Search code examples
apache-flink

How to get last value before current Window during Flink reduce calculation


I'm using Flink 1.6 timeWindow. Assuming I have following data point:

Timestamp, Value

12:55:00, 10

13:05:00, 12

13:30:00, 14

13:59:00, 13

14:02:00, 17

Now, my timewindow is 13:00(inclusive) ~ 14:00 (exclusive), how can I get the last value, which is 12:55:00, 10, as an initial value for current Window calculation?

Thanks.


Solution

  • Broadly speaking, there are two ways you can approach this:

    1. some sort of custom windowing
    2. use a ProcessFunction instead

    Given the way that the window API is designed, I don't see any way to accomplish this while using pre-aggregation (i.e., reduce or aggregate), but I think you could do something with a ProcessWindowFunction and a custom Evictor, or by leveraging the globalState in ProcessWindowFunction.Context to keep state between one window and the next.

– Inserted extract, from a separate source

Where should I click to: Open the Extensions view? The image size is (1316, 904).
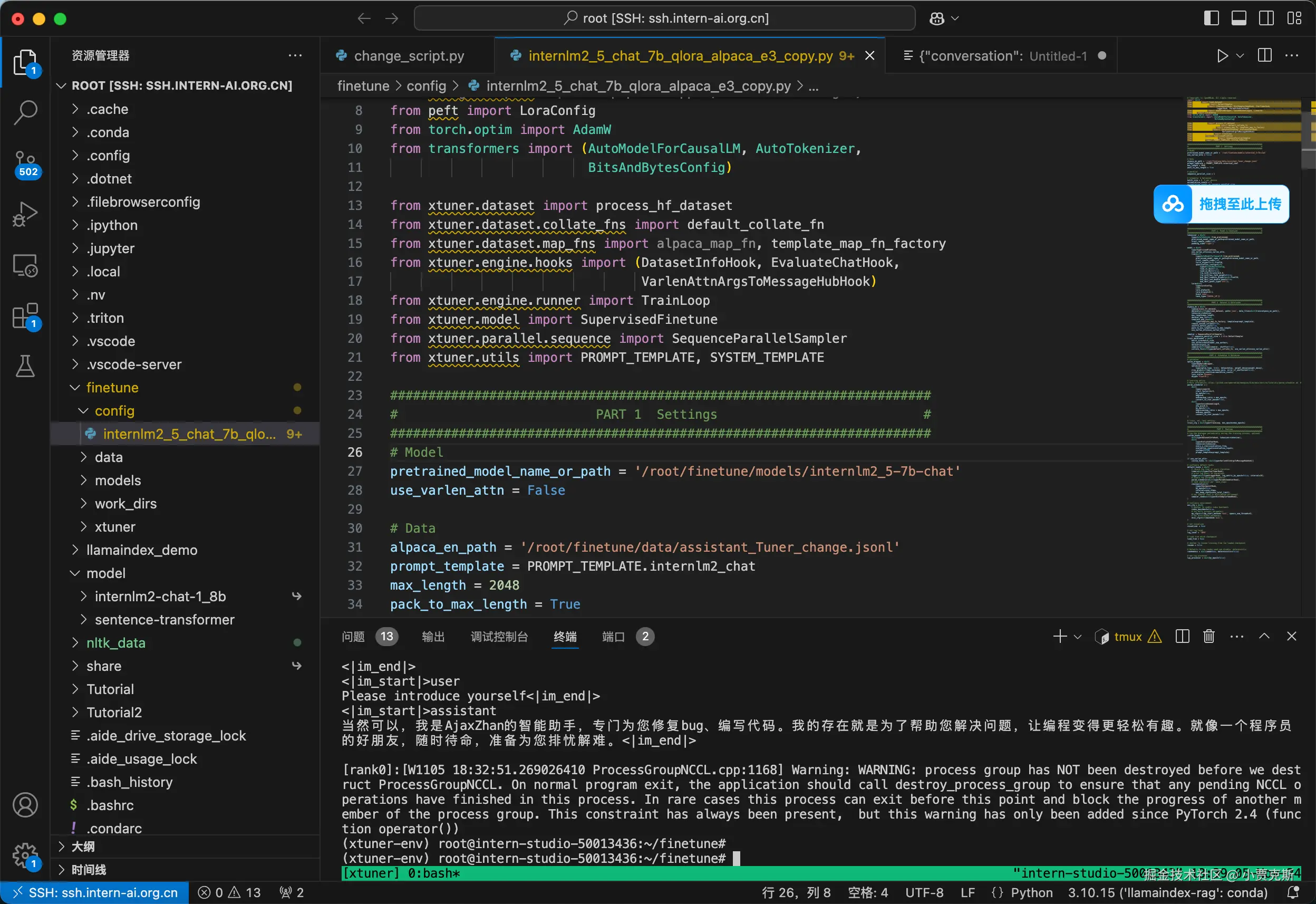[25, 316]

    One issue you might run into is that if no events fall into the hour for 13:00 ~ 14:00, for example, then no window will be created or evaluated. If that's a problem, then further customization is needed.

    In most cases involving non-standard windowing, it's more straightforward and more performant to use a ProcessFunction. That way you have direct control over what state to keep, and the window triggering logic generally isn't very difficult to recreate.